I imagine that most of you have never had an asbestos abatement sign posted in your dining room. This was the first full week of the construction at my house. As I am typing this, one of our crew is upstairs with a shop-vac getting rid of the rest of the 80 year old insulation in the attic. I don’t think he was looking forward to today; it was messy.
We started the week with the asbestos crew setting up. It took an entire day for them to seal the upstairs with plastic and wide yellow tape on every surface. Then they had to construct a 3-part decontamination area at the bottom of the stairs. That’s what you can see in the photo up at the top of the post. They explained to me that they had to have three separate chambers, including a shower, right there in my dining room. On top of the middle section you can see a portable water heater and we turned on our outside faucet for them so they could run a garden hose in through the window. We had all of that set up over night, so we ate dinner at my desk. Stanley was very suspicious of this new construction in his space. We pulled out every rug in the house to put over the plastic on the floor because it was slippery and we didn’t want dog toe nails to compromise the area.
Once they got all the set up done, it really only took an hour to take out the asbestos, which was all in the floor tile. I understand that the tiles get double wrapped in plastic and then they can be disposed of. So we are no longer the proud owners of any asbestos. Yay!
The way our house is arranged, there is just one door that connects the left and right side. Our offices are one on either side of that doorway, so Stanley and my husband were kind of trapped on one side and I was stuck on the other. We made jokes about having to boost the 90lb labrador out the guestroom window to go potty, but happily we didn’t have to resort to that.
While all of that was going on inside, there was also a big project outside. Since the staircase to upstairs is narrow with a sharp corner at the top, and they need to haul huge sheets of plywood and 2x4s up there, they spent the day building an outside staircase to our second floor. So they will have an easier way to move all of the materials without everything needing to go through my living room. I’m really happy about that.

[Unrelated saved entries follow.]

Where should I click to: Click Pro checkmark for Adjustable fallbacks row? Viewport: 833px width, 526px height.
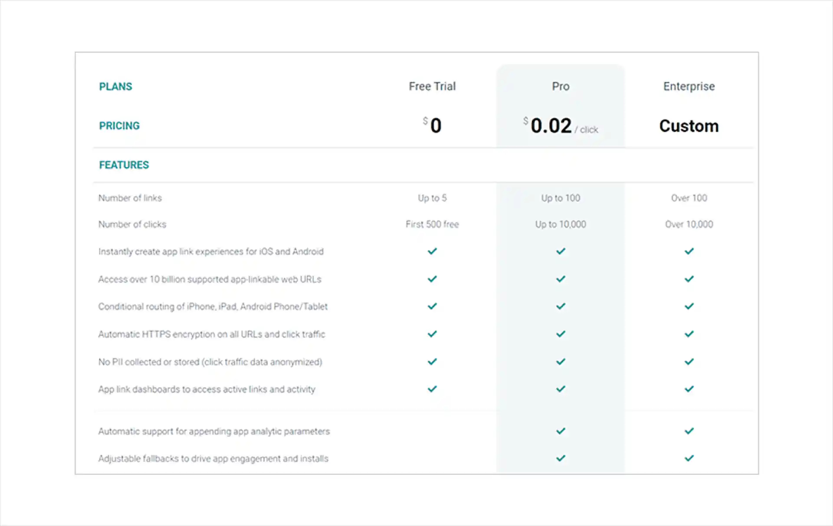561,458
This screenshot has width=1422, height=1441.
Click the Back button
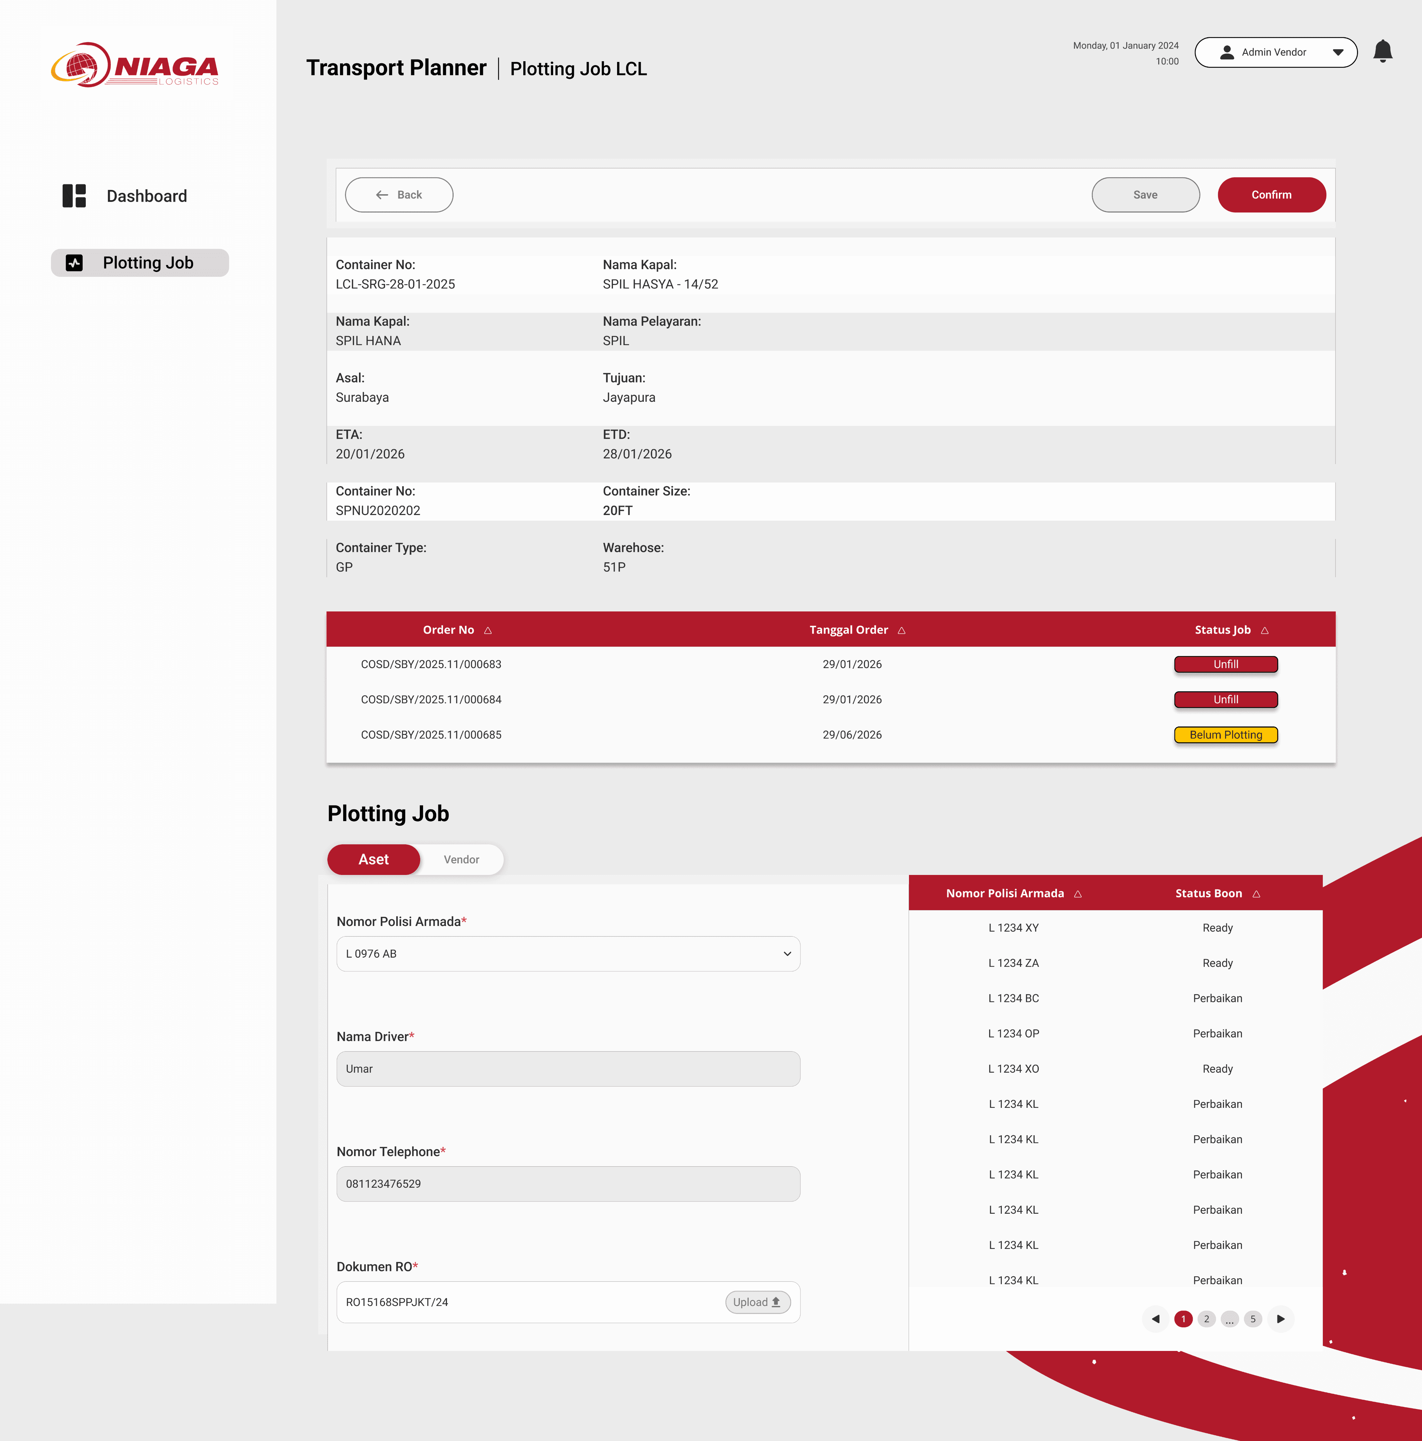[x=399, y=195]
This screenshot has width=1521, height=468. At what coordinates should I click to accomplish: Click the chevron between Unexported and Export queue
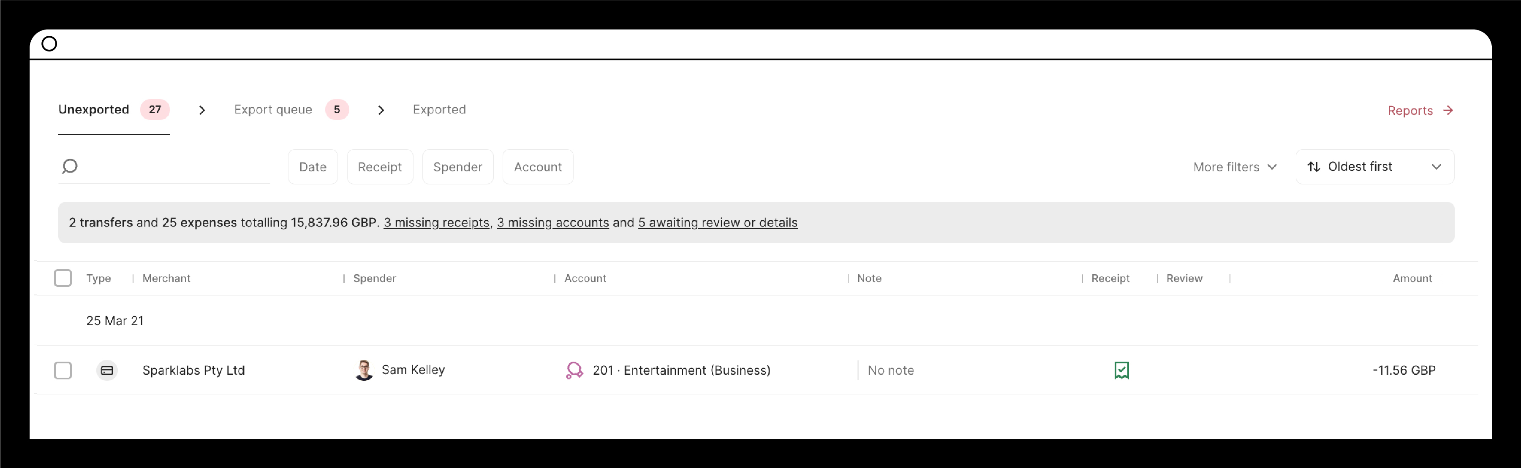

Once the asbestos was gone, demolition started! It looks so different already! We are keeping a little bit of that pine panelling in place around the stairs, but it was really too old and brittle to salvage most of it. Those yucky looking dirt piles are the disintegrated paper insulation. That’s what he has been working on most of the day today and I told him that I was really glad that was *his* job and not mine. There’s no insulation at all up there now and it’s COLD. Fortunately they will have that fixed in just a couple of weeks.